● 実施する作業:
1. 社会の定義を扱ったページ抜粋によると、OEDは「社会」の現代的用法の起源をどの人物の用例に依拠させていますか。
2. 社会の定義を扱ったページ抜粋のうち、「Society does not」から「animals (quot. 1774).」までを、両端も含めてそのまま書き写してください。

● ページ抜粋:
Society does not exist, as we imagine not in Margaret Thatcher's sense but in historical entities

カメレオン

池田光穂

社会の定義(→「社会」)

オックスフォード英語辞典(OED)の「社会 (Society)」の最初の定義はこのように書いてある。

Association with one's fellow men, esp. in a friendly or intimate manner; companionship or fellowship. Also rarely of animals (quot. 1774).

【翻訳】ある人の仲間と共にある、とりわけ友好的な いしは親密な流儀での、連合(アソシーエション)のこと。仲間付き合い、親睦的結社。時には(人間以外の)動物にもみられる。[以上の用例は 1774年の下記]。

1774 Goldsm. Nat. Hist. (1776) V. 153 As Nature has formed the rapacious class for war, so she seems equally to have fitted these for peace, rest, and society.

【翻訳】1776年に出版されたオリバー・ゴールド スミス(Oliver Goldsmith, 1730-1774)『地球と生きている自然に関する歴史(An History of the Earth and Animated Nature)』5巻153ページからの用例:「自然は闘争のための強欲な階級を造ったがゆえに、自然は同様に、平和と休息と社会のための階級をも併せて もつようになった」。

OEDはそれよりも140年ほど古い用例を示してい るが、この現代的用法の起源は18世紀後半の博物学者ゴールドスミスのものに依拠させている。

さて、ではこのことは、何を意味するのだろうか?  私の考えでは、社会というものの用例は、啓蒙主義にもとづく市民社会の登場と深い関係があるのではないかということである。これは古い用法では、社会の語 源となったラテン語の形容詞 socius(主格・男性形)——意味は分有している・加盟している・家族親族である・連盟している——の用法の対象の範囲が狭かったの対して、国家を構 成するメンバーである市民の啓蒙時代における「急速な拡張」のせいで、社会というものの定義が想定する範囲がきわめて大きなものになったということに他な らない。すなわち、現代の我々の社会が想像する一番大きな集団は、まさに市民社会(civil society)そのものなのである。

● 抽出項目:
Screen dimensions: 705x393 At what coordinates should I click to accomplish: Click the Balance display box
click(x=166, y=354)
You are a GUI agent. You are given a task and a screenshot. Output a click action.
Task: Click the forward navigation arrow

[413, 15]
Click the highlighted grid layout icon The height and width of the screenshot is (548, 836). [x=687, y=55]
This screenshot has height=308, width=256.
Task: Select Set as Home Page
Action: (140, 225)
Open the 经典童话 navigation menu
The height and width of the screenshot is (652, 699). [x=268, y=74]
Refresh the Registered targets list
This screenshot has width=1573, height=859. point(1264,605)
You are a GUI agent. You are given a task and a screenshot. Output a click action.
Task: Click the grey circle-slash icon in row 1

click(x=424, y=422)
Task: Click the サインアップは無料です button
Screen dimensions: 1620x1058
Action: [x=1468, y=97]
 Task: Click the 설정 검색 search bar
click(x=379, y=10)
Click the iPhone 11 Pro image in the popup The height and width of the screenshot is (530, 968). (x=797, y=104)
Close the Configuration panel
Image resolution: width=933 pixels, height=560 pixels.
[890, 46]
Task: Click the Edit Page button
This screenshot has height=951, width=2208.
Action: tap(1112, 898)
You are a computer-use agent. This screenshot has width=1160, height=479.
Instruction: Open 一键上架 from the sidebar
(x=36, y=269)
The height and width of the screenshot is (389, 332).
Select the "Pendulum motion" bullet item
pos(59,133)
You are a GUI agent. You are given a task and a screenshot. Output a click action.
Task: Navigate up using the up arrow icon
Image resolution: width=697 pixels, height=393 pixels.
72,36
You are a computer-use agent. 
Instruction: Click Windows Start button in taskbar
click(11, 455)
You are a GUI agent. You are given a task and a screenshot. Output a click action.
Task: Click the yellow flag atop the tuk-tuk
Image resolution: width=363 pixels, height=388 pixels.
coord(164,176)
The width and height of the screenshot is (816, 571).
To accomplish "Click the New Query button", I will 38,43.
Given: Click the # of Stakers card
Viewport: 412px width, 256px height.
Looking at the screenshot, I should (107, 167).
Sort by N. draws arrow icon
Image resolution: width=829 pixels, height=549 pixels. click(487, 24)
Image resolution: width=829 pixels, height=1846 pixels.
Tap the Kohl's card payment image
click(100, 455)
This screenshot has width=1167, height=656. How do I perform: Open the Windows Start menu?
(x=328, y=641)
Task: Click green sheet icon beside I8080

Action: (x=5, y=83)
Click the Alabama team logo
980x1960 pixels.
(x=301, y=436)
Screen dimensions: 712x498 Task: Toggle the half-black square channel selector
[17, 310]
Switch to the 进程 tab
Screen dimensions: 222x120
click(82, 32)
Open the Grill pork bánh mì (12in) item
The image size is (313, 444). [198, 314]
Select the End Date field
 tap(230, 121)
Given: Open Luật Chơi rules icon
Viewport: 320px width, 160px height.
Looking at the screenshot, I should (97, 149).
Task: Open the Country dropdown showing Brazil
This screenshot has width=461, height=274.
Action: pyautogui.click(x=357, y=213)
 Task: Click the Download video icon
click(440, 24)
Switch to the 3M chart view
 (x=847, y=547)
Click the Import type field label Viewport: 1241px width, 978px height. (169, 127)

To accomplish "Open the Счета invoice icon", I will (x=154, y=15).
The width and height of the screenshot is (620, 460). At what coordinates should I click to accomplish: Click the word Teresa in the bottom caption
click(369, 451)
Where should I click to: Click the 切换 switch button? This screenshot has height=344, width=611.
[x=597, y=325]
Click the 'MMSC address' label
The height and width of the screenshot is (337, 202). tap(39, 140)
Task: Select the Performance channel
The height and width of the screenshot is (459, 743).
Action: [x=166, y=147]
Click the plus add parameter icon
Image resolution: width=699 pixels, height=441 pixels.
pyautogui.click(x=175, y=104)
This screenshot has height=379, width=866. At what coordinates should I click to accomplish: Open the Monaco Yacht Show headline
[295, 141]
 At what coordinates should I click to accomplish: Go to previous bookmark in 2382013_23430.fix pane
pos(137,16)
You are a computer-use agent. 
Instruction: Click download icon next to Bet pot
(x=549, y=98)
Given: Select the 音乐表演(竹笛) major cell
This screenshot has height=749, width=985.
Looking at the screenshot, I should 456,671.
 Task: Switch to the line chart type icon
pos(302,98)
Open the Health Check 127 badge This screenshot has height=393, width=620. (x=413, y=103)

● 解答一覧:
1. 18世紀後半の博物学者ゴールドスミスです。

2.
Society does not exist, as we imagine not in Margaret Thatcher's sense but in historical entities

カメレオン

池田光穂

社会の定義(→「社会」)

オックスフォード英語辞典(OED)の「社会 (Society)」の最初の定義はこのように書いてある。

Association with one's fellow men, esp. in a friendly or intimate manner; companionship or fellowship. Also rarely of animals (quot. 1774).